Give the lines below again exactly, starting with the line that holds "You are a GUI agent. The screenshot is 546×2576." and going on through the line that holds "Terms of Use (191, 2546)".

··· Data provided

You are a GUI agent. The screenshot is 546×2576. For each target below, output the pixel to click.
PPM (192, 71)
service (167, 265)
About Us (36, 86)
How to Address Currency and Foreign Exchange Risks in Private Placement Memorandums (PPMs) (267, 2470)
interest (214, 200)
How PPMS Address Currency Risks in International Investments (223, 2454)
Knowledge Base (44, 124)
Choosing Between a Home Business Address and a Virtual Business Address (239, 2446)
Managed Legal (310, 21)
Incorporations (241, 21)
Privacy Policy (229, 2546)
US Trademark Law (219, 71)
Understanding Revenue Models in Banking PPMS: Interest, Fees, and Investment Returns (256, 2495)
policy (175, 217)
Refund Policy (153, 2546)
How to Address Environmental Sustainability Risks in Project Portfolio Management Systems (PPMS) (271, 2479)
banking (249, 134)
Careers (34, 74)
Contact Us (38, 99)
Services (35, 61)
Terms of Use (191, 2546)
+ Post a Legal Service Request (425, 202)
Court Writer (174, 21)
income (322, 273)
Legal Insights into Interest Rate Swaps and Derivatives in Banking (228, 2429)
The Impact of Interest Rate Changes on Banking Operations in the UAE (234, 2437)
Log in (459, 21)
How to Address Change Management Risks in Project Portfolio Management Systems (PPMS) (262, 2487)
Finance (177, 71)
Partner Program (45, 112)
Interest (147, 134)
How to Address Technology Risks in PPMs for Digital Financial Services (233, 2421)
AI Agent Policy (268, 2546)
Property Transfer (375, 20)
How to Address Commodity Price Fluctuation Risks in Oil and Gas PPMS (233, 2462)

······
··· Data provided

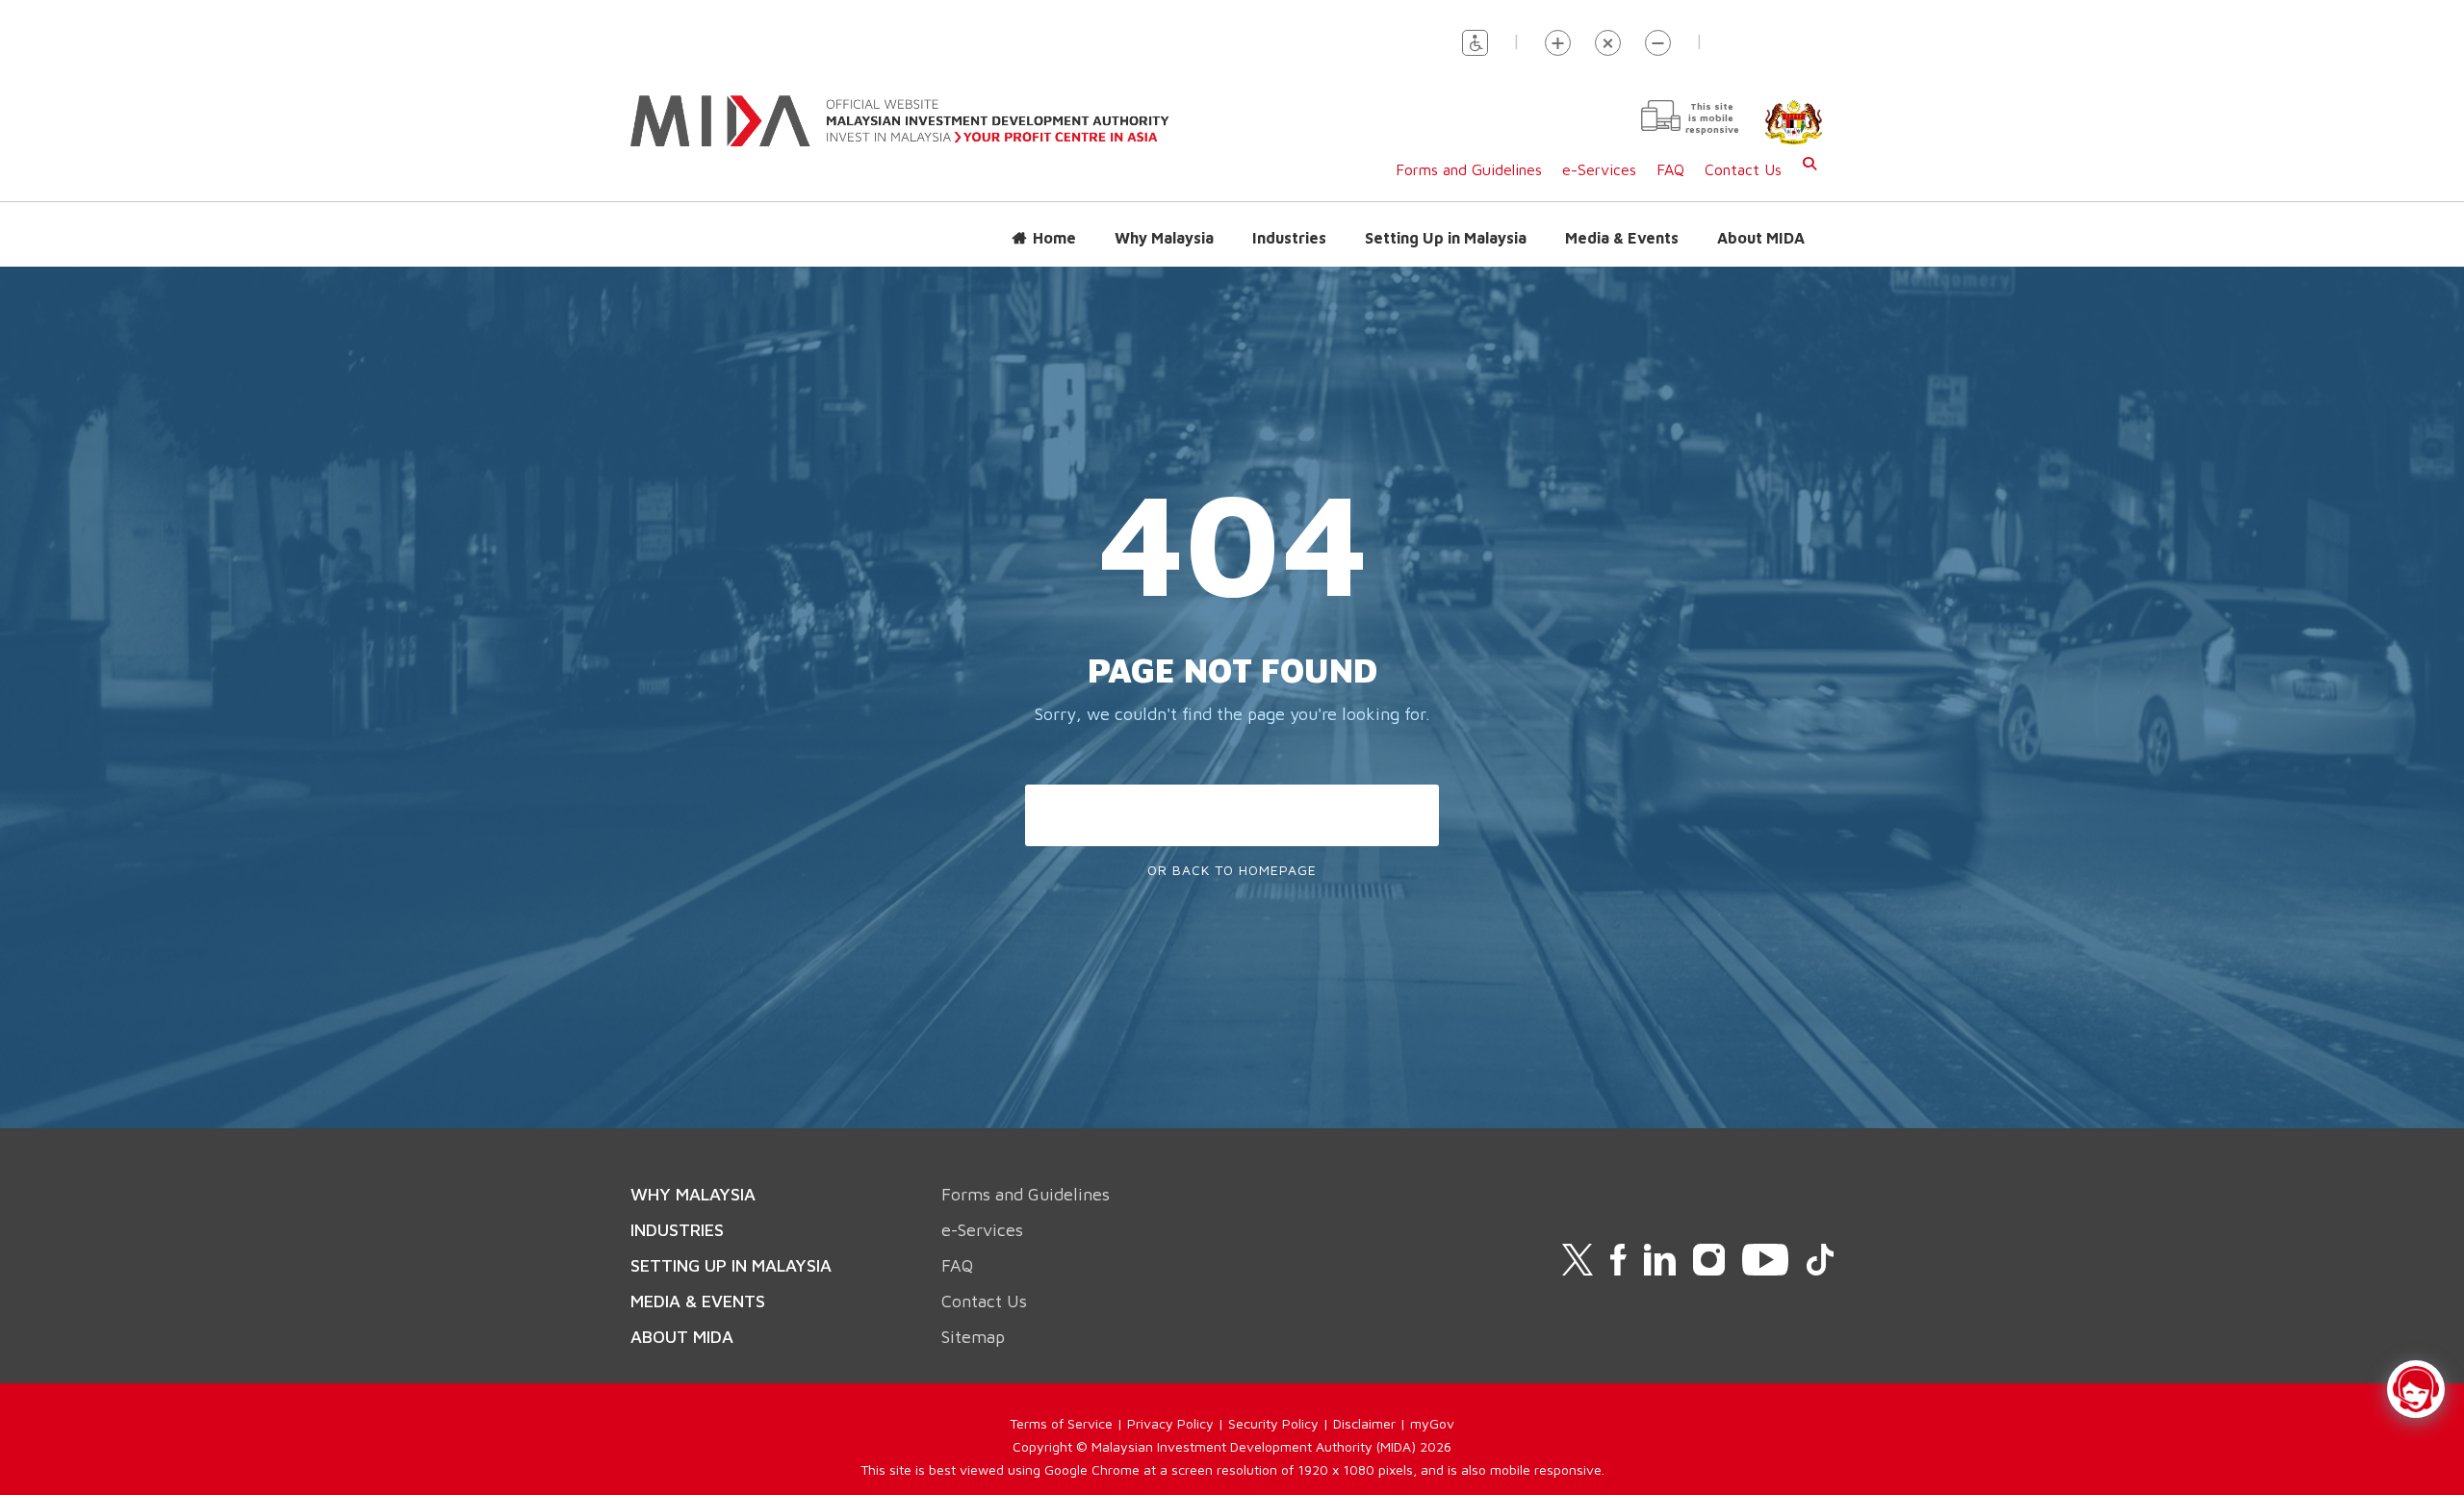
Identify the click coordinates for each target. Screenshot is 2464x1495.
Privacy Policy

······
··· Data provided

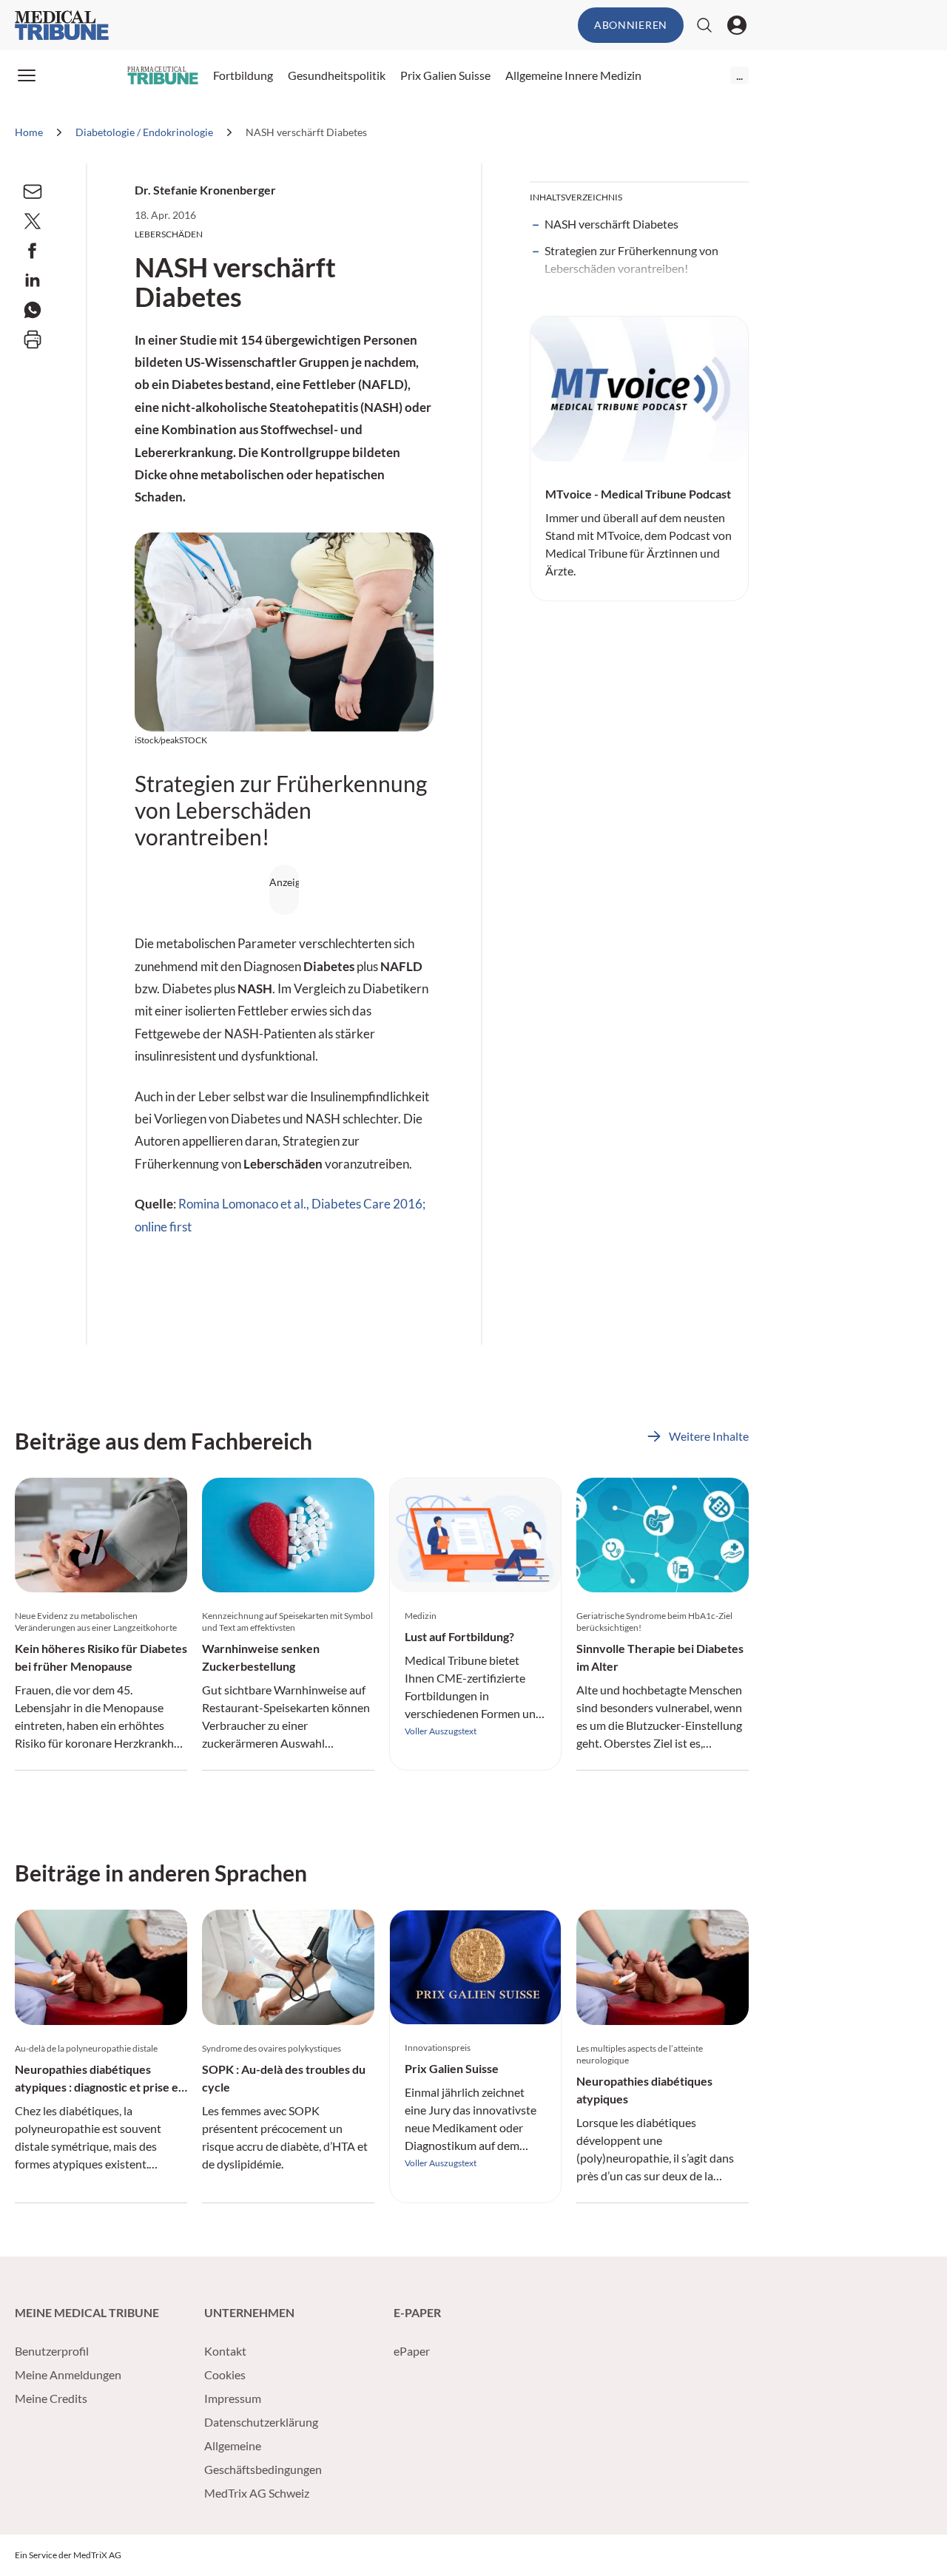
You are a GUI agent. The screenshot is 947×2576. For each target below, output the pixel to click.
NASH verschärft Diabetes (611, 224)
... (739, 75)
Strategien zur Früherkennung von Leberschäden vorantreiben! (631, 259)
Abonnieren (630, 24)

······

*Solution to the problem:*
You are a GUI agent. The screenshot is 546×2576. For each target below, output the pixel to click.
PPM (192, 71)
service (167, 265)
About Us (36, 86)
How to Address Currency and Foreign Exchange Risks in Private Placement Memorandums (PPMs) (267, 2470)
interest (214, 200)
How PPMS Address Currency Risks in International Investments (223, 2454)
Knowledge Base (44, 124)
Choosing Between a Home Business Address and a Virtual Business Address (239, 2446)
Managed Legal (310, 21)
Incorporations (241, 21)
Privacy Policy (229, 2546)
US Trademark Law (219, 71)
Understanding Revenue Models in Banking PPMS: Interest, Fees, and Investment Returns (256, 2495)
policy (175, 217)
Refund Policy (153, 2546)
How to Address Environmental Sustainability Risks in Project Portfolio Management Systems (PPMS) (271, 2479)
banking (249, 134)
Careers (34, 74)
Contact Us (38, 99)
Services (35, 61)
Terms of Use (191, 2546)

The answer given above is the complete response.